Refugees and Immigrants

19 April 2008

I recently read a book called The Middle of Everywhere, by Mary Pipher. In it, Ms. Pipher shares stories of refugees who were settled in Lincoln, Nebraska over the past 10-20 years.

Many of the stories Ms. Pipher shared in her book were somewhat familiar to me -- I've traveled a lot, I make an effort to follow the international news, and here in Seattle I have a lot of contact with immigrants in my volunteer work (teaching English as a Second Language and Spanish-English interpreting). Certainly, all immigrants have some things in common: they have to adjust to a new culture, in many cases a new language, and often a completely different job from what they did before.

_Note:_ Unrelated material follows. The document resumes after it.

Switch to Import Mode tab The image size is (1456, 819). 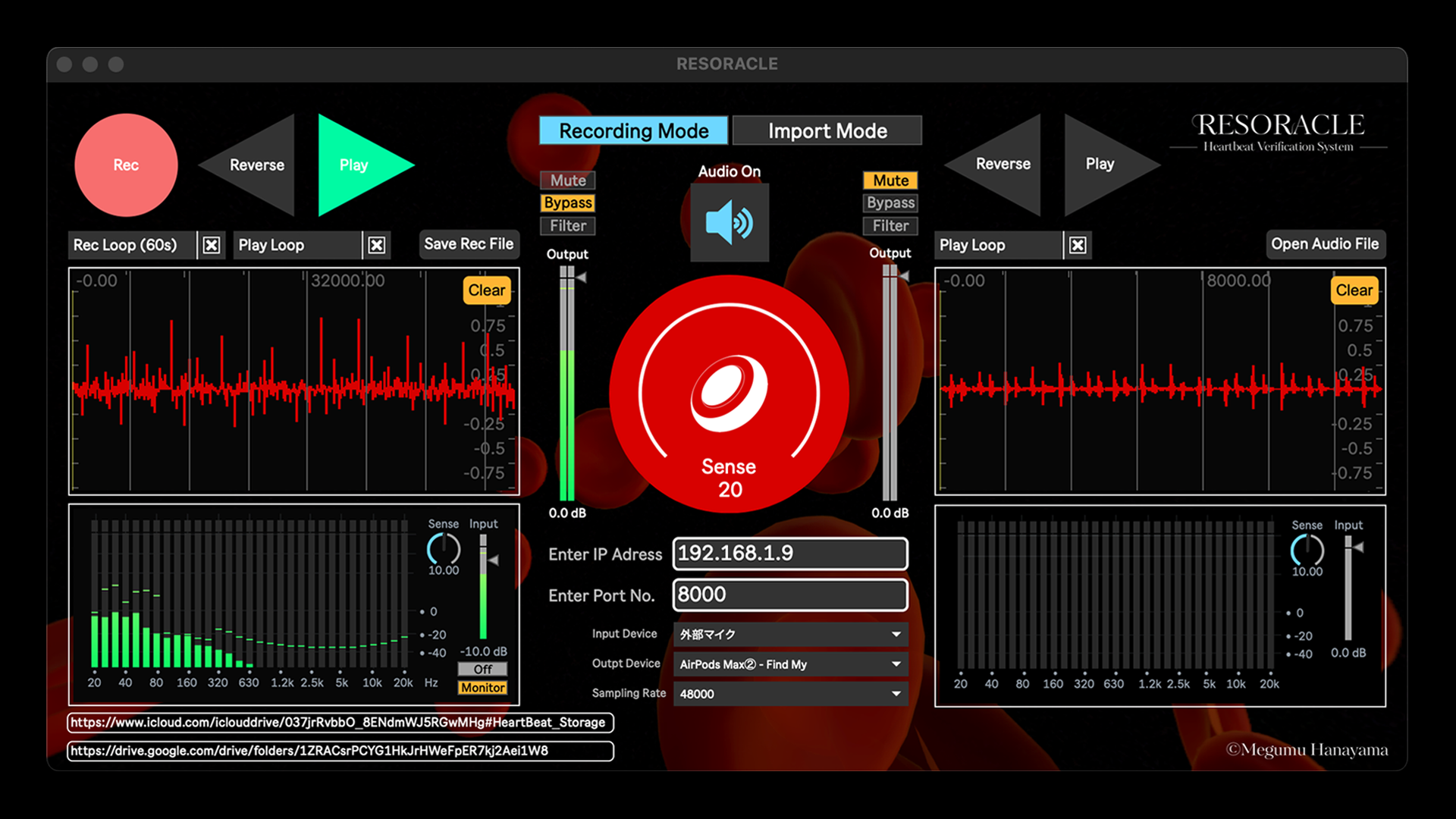[x=827, y=130]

But this book focuses on refugees, who have additional difficulties, such as mental health issues arising from their history of being subject to war, political persecution, death threats, and the like in their home countries. So, as I read the stories in this book, at times I thought that the refugees it describes had little in common with the immigrants I normally come in contact with. But really, the differences are not as large as I thought at first. Even immigrants who lack official refugee status (it's pretty hard to get) may have been persecuted at home for their beliefs, gender, or membership in an ethnic group, or may be trying to leave a country at war. Some of the women and children who come here are escaping domestic violence. And even the average undocumented Mexican immigrant worker has probably come here to work because he didn't have any chance of making a living wage at home. All of these types of immigrants have a lot in common with refugees, in that they came here because they felt they really had no choice.

So, I really think this book is relevant and important for everyone living in a more privileged country to read. It is also well-written, and even though many of the stories might make us uncomfortable, we still need to know about them.